On October 11, 1906, amidst agitation for a Japanese exclusion law like the 1882 Chinese Exclusion Act, San Francisco Board of Education renamed the Chinese School the "Oriental Public School", and ordered the city's 93 Japanese school children to attend it along with students of Chinese and Korean ancestry. The Japanese government protested that this violated a treaty signed in 1894, which guaranteed the right of Japanese immigration to the United States. President Theodore Roosevelt invited Mayor Eugene Schmitz to Washington, D.C. to resolve the matter. The resulting Gentlemen's Agreement of 1907 overturned the board of education's decision, overturned the segregation of Japanese-American school children, and excluded Japanese laborers from entering the United States.

The building at the present site, designed by Albert Pissis, was completed in 1915 with an entrance on Washington, between Stockton and Powell.

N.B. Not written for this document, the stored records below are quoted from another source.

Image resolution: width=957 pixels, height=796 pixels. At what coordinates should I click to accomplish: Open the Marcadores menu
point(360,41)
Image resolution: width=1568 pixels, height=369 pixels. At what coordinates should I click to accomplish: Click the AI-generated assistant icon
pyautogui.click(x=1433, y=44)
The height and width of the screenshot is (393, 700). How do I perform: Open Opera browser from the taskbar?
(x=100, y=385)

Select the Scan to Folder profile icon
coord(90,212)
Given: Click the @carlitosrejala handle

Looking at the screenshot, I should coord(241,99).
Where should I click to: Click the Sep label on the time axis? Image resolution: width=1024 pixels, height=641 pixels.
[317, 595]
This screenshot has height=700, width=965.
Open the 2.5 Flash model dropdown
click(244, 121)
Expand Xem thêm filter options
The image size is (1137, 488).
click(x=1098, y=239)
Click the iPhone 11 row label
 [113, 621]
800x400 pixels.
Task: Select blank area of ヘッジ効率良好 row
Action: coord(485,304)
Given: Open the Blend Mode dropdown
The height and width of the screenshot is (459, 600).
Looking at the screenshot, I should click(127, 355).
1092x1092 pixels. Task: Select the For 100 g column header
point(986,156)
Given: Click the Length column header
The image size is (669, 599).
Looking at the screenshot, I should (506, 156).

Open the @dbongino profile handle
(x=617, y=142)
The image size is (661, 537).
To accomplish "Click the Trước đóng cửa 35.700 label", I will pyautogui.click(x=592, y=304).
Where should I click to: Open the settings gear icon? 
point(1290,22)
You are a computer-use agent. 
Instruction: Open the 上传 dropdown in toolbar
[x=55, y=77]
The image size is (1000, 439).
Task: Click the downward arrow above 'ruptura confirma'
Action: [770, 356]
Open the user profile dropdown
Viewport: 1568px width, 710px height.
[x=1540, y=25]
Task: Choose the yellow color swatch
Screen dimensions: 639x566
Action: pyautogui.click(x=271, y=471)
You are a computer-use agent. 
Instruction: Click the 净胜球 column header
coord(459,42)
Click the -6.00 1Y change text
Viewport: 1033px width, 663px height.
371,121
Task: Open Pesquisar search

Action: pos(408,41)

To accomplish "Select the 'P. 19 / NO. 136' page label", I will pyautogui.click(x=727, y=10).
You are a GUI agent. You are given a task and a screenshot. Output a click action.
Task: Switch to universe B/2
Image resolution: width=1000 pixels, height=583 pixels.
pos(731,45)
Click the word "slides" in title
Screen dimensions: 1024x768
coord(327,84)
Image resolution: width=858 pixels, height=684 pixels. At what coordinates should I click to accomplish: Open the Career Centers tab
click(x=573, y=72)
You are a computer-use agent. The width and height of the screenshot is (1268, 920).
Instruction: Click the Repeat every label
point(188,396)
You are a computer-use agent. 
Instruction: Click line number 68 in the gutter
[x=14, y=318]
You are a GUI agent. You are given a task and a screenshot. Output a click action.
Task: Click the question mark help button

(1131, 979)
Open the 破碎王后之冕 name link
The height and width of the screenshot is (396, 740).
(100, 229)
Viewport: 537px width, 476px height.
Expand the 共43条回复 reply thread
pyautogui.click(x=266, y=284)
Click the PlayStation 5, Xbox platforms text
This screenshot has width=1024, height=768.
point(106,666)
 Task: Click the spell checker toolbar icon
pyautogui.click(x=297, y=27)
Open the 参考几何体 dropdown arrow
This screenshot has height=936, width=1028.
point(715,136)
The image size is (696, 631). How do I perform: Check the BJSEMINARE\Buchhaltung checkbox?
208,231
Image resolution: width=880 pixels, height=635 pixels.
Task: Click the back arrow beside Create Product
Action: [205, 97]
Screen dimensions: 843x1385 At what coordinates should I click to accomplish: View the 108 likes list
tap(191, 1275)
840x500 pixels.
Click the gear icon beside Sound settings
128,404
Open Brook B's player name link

Local residents objected to the site, as it outside the traditional boundary of Chinatown, west of Stockton.

The Oriental School was renamed Commodore Stockton School on April 1, 1924. The Chinese American Citizen Alliance had requested that the name be changed to the Harding Primary School, stating a dislike of implied inferiority in the term "Oriental". Their request was ignored. Across Washington, the Commodore Stockton School Annex opened in 1924, designed by Angus McSweeney. The first Chinese teacher, named in 1927, was Alice Fong Yu, who initially assisted the principal with translation duties to interact with parents and students. Students were not permitted to speak Chinese in school or on the playground.

===Recent developments===
In 1998 Commodore Stockton Elementary School was renamed Gordon J. Lau Elementary School in honor of the first Chinese American elected to the Board of Supervisors, Gordon Lau.

The San Francisco Unified School District finally repealed the regulation requiring students of Chinese and Korean heritage to attend the Oriental School in a largely symbolic gesture in 2017, more than a hundred years after the 1906 controversy.